→ Dataset records
** START **

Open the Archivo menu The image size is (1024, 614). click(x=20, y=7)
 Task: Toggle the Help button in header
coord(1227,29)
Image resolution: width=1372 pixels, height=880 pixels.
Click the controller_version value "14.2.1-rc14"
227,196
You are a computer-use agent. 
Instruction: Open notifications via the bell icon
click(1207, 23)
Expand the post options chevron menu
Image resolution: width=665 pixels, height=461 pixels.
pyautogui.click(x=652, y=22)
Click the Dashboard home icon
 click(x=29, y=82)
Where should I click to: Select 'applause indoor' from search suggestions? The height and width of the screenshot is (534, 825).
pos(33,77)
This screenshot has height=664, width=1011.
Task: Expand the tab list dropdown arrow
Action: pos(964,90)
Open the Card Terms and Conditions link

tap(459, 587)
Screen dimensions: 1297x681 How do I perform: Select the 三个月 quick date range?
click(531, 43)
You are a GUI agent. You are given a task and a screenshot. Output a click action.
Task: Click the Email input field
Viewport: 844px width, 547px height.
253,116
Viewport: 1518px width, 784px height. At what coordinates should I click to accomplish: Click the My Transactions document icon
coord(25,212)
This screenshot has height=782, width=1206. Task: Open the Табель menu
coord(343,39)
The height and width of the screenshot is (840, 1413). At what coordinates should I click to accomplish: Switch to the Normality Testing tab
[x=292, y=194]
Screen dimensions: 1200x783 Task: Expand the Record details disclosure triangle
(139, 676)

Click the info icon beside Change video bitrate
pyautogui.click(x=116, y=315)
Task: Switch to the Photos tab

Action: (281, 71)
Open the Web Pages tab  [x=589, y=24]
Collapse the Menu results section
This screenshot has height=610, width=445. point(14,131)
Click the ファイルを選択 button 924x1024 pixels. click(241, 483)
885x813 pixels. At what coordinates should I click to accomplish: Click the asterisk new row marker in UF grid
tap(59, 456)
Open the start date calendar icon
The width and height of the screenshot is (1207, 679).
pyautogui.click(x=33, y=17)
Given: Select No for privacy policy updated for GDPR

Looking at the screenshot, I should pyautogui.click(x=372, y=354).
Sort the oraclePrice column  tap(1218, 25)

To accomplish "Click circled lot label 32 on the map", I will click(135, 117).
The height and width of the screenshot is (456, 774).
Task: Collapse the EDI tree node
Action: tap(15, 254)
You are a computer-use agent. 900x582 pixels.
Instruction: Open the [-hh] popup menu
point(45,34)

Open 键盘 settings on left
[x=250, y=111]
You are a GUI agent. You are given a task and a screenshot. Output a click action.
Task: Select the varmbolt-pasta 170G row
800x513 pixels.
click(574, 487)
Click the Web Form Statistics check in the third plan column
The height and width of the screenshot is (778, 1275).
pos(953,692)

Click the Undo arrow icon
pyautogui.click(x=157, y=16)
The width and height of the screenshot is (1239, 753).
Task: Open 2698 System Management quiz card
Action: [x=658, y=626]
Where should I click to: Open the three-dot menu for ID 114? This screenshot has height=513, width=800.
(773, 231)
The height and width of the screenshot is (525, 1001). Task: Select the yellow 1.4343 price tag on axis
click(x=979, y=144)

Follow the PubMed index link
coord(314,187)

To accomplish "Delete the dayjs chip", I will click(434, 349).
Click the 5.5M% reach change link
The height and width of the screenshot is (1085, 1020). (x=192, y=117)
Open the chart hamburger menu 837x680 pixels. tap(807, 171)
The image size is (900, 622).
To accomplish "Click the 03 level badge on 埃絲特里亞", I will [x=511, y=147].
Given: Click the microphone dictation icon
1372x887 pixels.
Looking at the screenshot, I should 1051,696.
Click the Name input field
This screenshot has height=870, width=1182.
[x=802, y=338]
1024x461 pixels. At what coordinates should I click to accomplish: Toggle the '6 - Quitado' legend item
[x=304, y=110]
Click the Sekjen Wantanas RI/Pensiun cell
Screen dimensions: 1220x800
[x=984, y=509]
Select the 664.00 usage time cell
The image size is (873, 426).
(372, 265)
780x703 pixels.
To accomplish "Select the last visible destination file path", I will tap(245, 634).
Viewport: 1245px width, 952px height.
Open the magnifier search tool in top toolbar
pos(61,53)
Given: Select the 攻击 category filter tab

** END **

→ OBJECTIVE
Reproduce all of the data above word for word, with nothing changed or left out.

→ OUTPUT BELOW
Open the Archivo menu The image size is (1024, 614). click(x=20, y=7)
 Task: Toggle the Help button in header
coord(1227,29)
Image resolution: width=1372 pixels, height=880 pixels.
Click the controller_version value "14.2.1-rc14"
227,196
You are a computer-use agent. 
Instruction: Open notifications via the bell icon
click(1207, 23)
Expand the post options chevron menu
Image resolution: width=665 pixels, height=461 pixels.
pyautogui.click(x=652, y=22)
Click the Dashboard home icon
 click(x=29, y=82)
Where should I click to: Select 'applause indoor' from search suggestions? The height and width of the screenshot is (534, 825).
pos(33,77)
This screenshot has height=664, width=1011.
Task: Expand the tab list dropdown arrow
Action: pos(964,90)
Open the Card Terms and Conditions link

tap(459, 587)
Screen dimensions: 1297x681 How do I perform: Select the 三个月 quick date range?
click(531, 43)
You are a GUI agent. You are given a task and a screenshot. Output a click action.
Task: Click the Email input field
Viewport: 844px width, 547px height.
253,116
Viewport: 1518px width, 784px height. At what coordinates should I click to accomplish: Click the My Transactions document icon
coord(25,212)
This screenshot has height=782, width=1206. Task: Open the Табель menu
coord(343,39)
The height and width of the screenshot is (840, 1413). At what coordinates should I click to accomplish: Switch to the Normality Testing tab
[x=292, y=194]
Screen dimensions: 1200x783 Task: Expand the Record details disclosure triangle
(139, 676)

Click the info icon beside Change video bitrate
pyautogui.click(x=116, y=315)
Task: Switch to the Photos tab

Action: (281, 71)
Open the Web Pages tab  [x=589, y=24]
Collapse the Menu results section
This screenshot has height=610, width=445. point(14,131)
Click the ファイルを選択 button 924x1024 pixels. click(241, 483)
885x813 pixels. At what coordinates should I click to accomplish: Click the asterisk new row marker in UF grid
tap(59, 456)
Open the start date calendar icon
The width and height of the screenshot is (1207, 679).
pyautogui.click(x=33, y=17)
Given: Select No for privacy policy updated for GDPR

Looking at the screenshot, I should pyautogui.click(x=372, y=354).
Sort the oraclePrice column  tap(1218, 25)

To accomplish "Click circled lot label 32 on the map", I will click(135, 117).
The height and width of the screenshot is (456, 774).
Task: Collapse the EDI tree node
Action: tap(15, 254)
You are a computer-use agent. 900x582 pixels.
Instruction: Open the [-hh] popup menu
point(45,34)

Open 键盘 settings on left
[x=250, y=111]
You are a GUI agent. You are given a task and a screenshot. Output a click action.
Task: Select the varmbolt-pasta 170G row
800x513 pixels.
click(574, 487)
Click the Web Form Statistics check in the third plan column
The height and width of the screenshot is (778, 1275).
pos(953,692)

Click the Undo arrow icon
pyautogui.click(x=157, y=16)
The width and height of the screenshot is (1239, 753).
Task: Open 2698 System Management quiz card
Action: [x=658, y=626]
Where should I click to: Open the three-dot menu for ID 114? This screenshot has height=513, width=800.
(773, 231)
The height and width of the screenshot is (525, 1001). Task: Select the yellow 1.4343 price tag on axis
click(x=979, y=144)

Follow the PubMed index link
coord(314,187)

To accomplish "Delete the dayjs chip", I will click(434, 349).
Click the 5.5M% reach change link
The height and width of the screenshot is (1085, 1020). (x=192, y=117)
Open the chart hamburger menu 837x680 pixels. tap(807, 171)
The image size is (900, 622).
To accomplish "Click the 03 level badge on 埃絲特里亞", I will [x=511, y=147].
Given: Click the microphone dictation icon
1372x887 pixels.
Looking at the screenshot, I should 1051,696.
Click the Name input field
This screenshot has height=870, width=1182.
[x=802, y=338]
1024x461 pixels. At what coordinates should I click to accomplish: Toggle the '6 - Quitado' legend item
[x=304, y=110]
Click the Sekjen Wantanas RI/Pensiun cell
Screen dimensions: 1220x800
[x=984, y=509]
Select the 664.00 usage time cell
The image size is (873, 426).
(372, 265)
780x703 pixels.
To accomplish "Select the last visible destination file path", I will tap(245, 634).
Viewport: 1245px width, 952px height.
Open the magnifier search tool in top toolbar
pos(61,53)
Given: Select the 攻击 category filter tab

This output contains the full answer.